Symptomatic carotid stenosis and stroke risk in patients with transient ischemic attack according to the tissue-based definition.

The International journal of neuroscience

PubMedID: 26312923

Al-Khaled M, Scheef B. Symptomatic carotid stenosis and stroke risk in patients with transient ischemic attack according to the tissue-based definition. Int J Neurosci. 2016;1-5.
BACKGROUND AND PURPOSE
Symptomatic carotid stenosis (sCS), a common cause of transient ischemic attack (TIA), is correlated with higher stroke risk. We investigated the frequency and associated factors of sCS in patients with TIA and the association between sCS and stroke risk following TIA.

METHODS
Over a three-year period (2011-2013), 861 consecutive patients with TIA, who were admitted to the Department of Neurology at the University of Lübeck, Germany, were included in a monocenter study and prospectively evaluated. Diagnosis of TIA was in accordance with the tissue-based definition (transient neurological symptoms without evidence of infarction by brain imaging).

RESULTS
Of 827 patients (mean age, 70 ± 13.2 years; 49.7% women), 64 patients (7.7%; 95% confidence interval [CI], 5.9%-9.7%) exhibited sCS and 3 patients (0.3%) showed an occlusion of the corresponding internal carotid artery. Logistic regression revealed that sCS was associated with male sex (odds ratio [OR], 2.7; 95% CI, 1.2-3.6; p = 0.012), amaurosis fugax (OR, 8.1; 95% CI, 3.4-19-4; p < 0.001), unilateral weakness (OR, 3.4; 95% CI, 1.9-6.1; p < 0.001), symptom duration less than 1 h (OR, 2.0; 95% CI, 1.1-3.4; p = 0.019) and previous stroke (OR, 2.7; 95% CI, 1.5-4.7; p = 0.001). During hospitalization (mean, 6.6 days), five patients (0.6%; 95% CI, 0.1%-1.2%) suffered from stroke.

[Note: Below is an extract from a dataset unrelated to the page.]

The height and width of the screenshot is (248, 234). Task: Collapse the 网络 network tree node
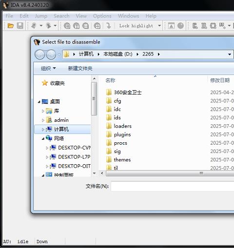point(43,139)
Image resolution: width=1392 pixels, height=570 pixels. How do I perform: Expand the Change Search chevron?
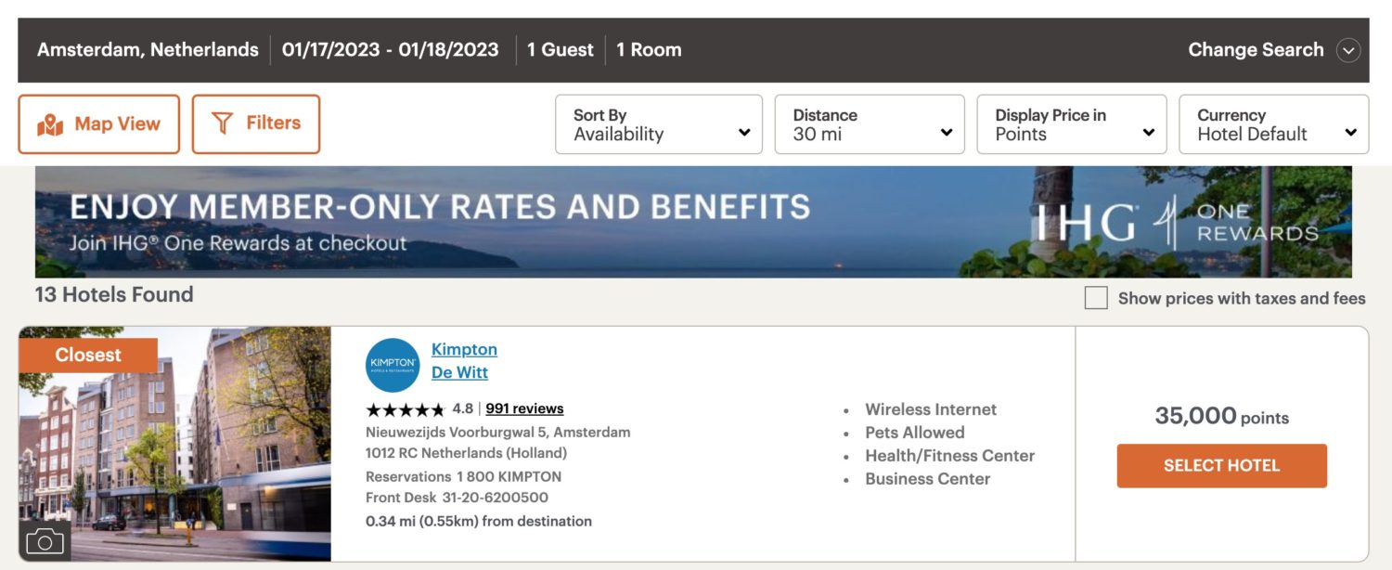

The stroke risk was higher in patients with sCS than in those without sCS (6.3% vs. 0.1%; p < 0.001), whereas the recurrent TIA risk (2.6%) did not differ between the groups (4.7% vs. 2.5%; p = 0.29).

CONCLUSION
SCS appears to be associated with a higher risk of stroke in patients with TIA defined according to the tissue-based definition.